4. Il résulte de tout ce qui précède que M. A... n’est pas fondé à soutenir que c’est à tort que, par le jugement attaqué, le tribunal administratif de Paris a rejeté sa demande. Par voie de conséquence, ses conclusions à fin d’injonction ainsi que celles présentées sur le fondement de l’article L. 761-1 du code de justice administrative ne peuvent qu’être également rejetées.


DÉCIDE

Article 1er : La requête de M. A... est rejetée.

Article 2 : Le présent arrêt sera notifié à M. B... A..., et au ministre de l’intérieur.
Copie en sera adressée au préfet de police.

Délibéré après l’audience du 11 décembre 2025, à laquelle siégeaient :

- M. Ivan Luben, président de chambre,
- M. Stéphane Diémert, président assesseur,
- Mme Marie-Isabelle Labetoulle, première conseillère.
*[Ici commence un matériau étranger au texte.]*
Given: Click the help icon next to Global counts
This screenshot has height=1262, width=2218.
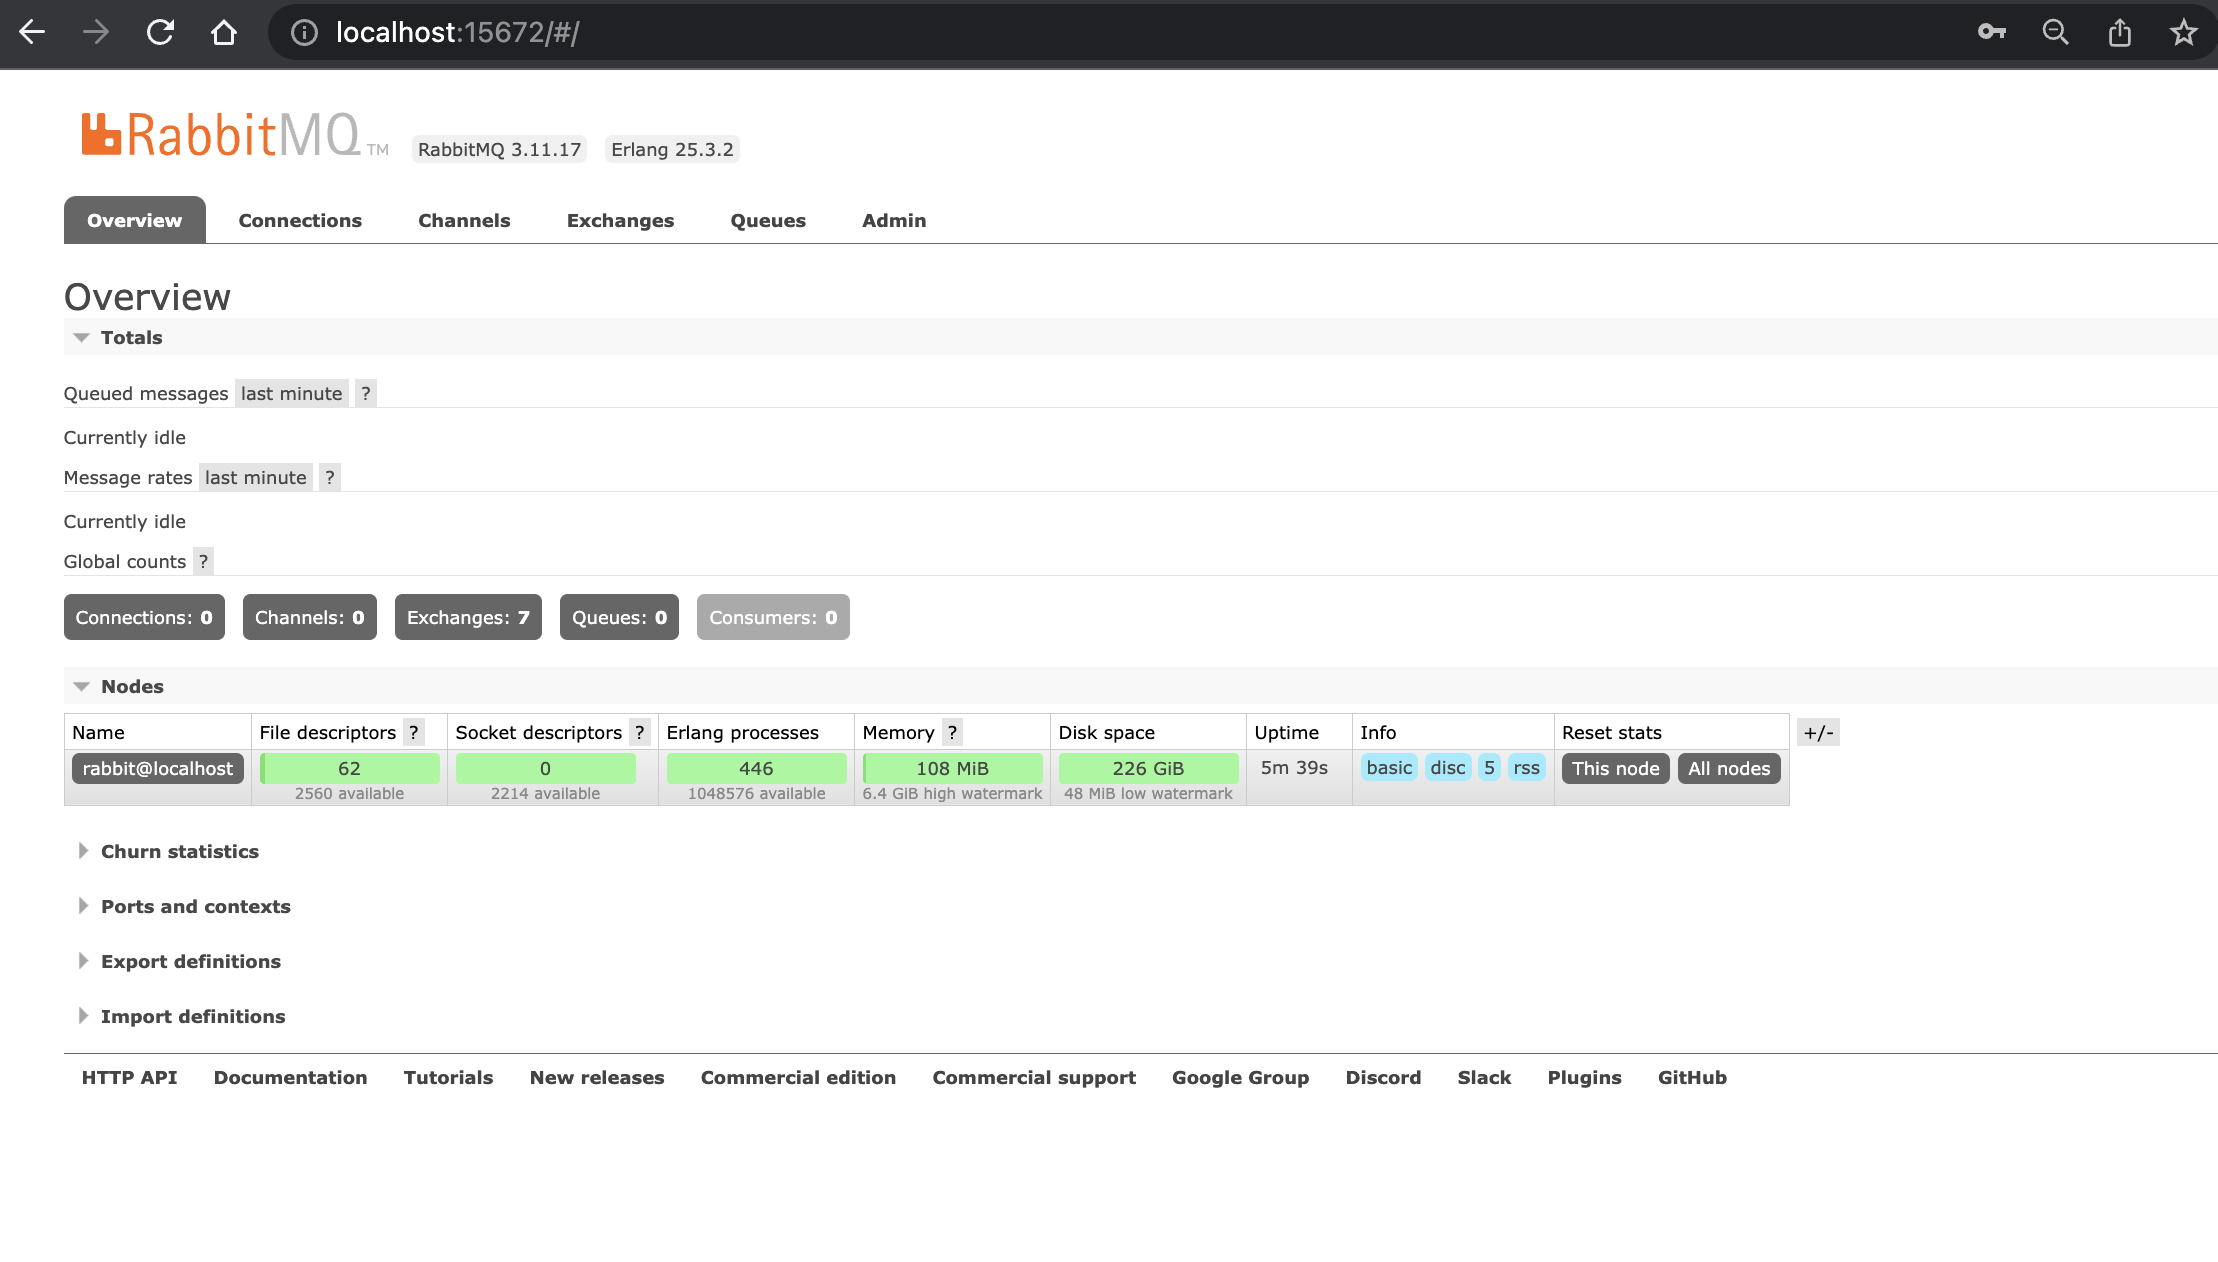Looking at the screenshot, I should click(x=203, y=561).
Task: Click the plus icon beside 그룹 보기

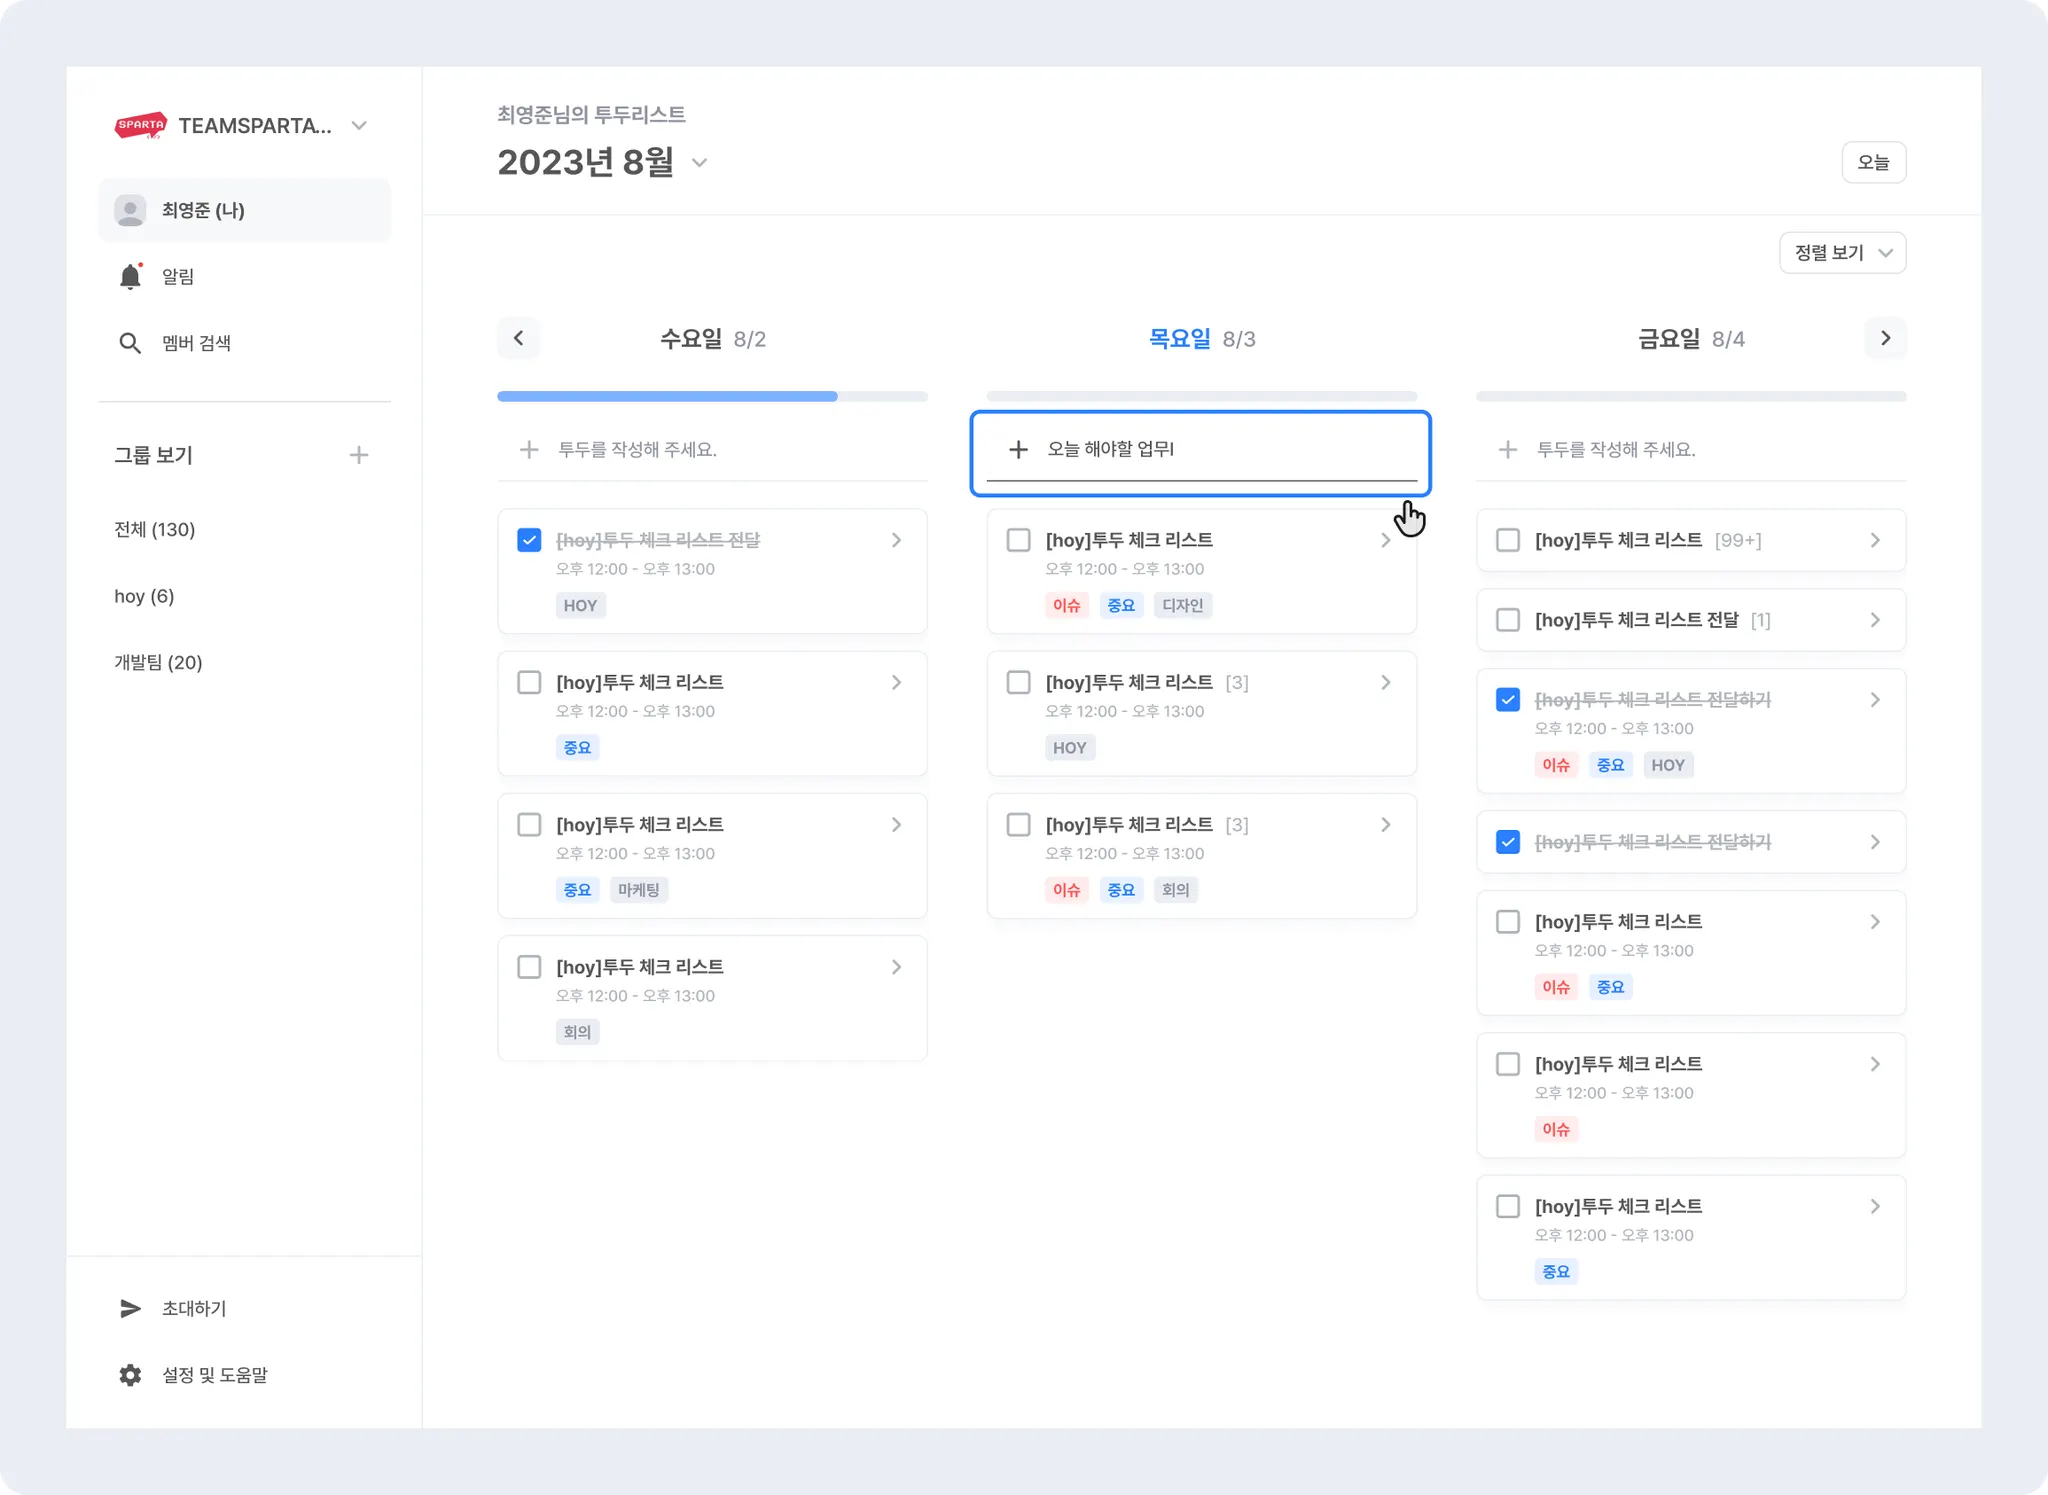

Rendu public par mise à disposition au greffe, le 9 janvier 2026.




La rapporteure,
M-I. LABETOULLE
Le président,
I. LUBEN



La greffière,
Y. HERBER
La République mande et ordonne au ministre de l’intérieur en ce qui le concerne ou à tous commissaires de justice à ce requis en ce qui concerne les voies de droit commun contre les parties privées, de pourvoir à l’exécution de la présente décision.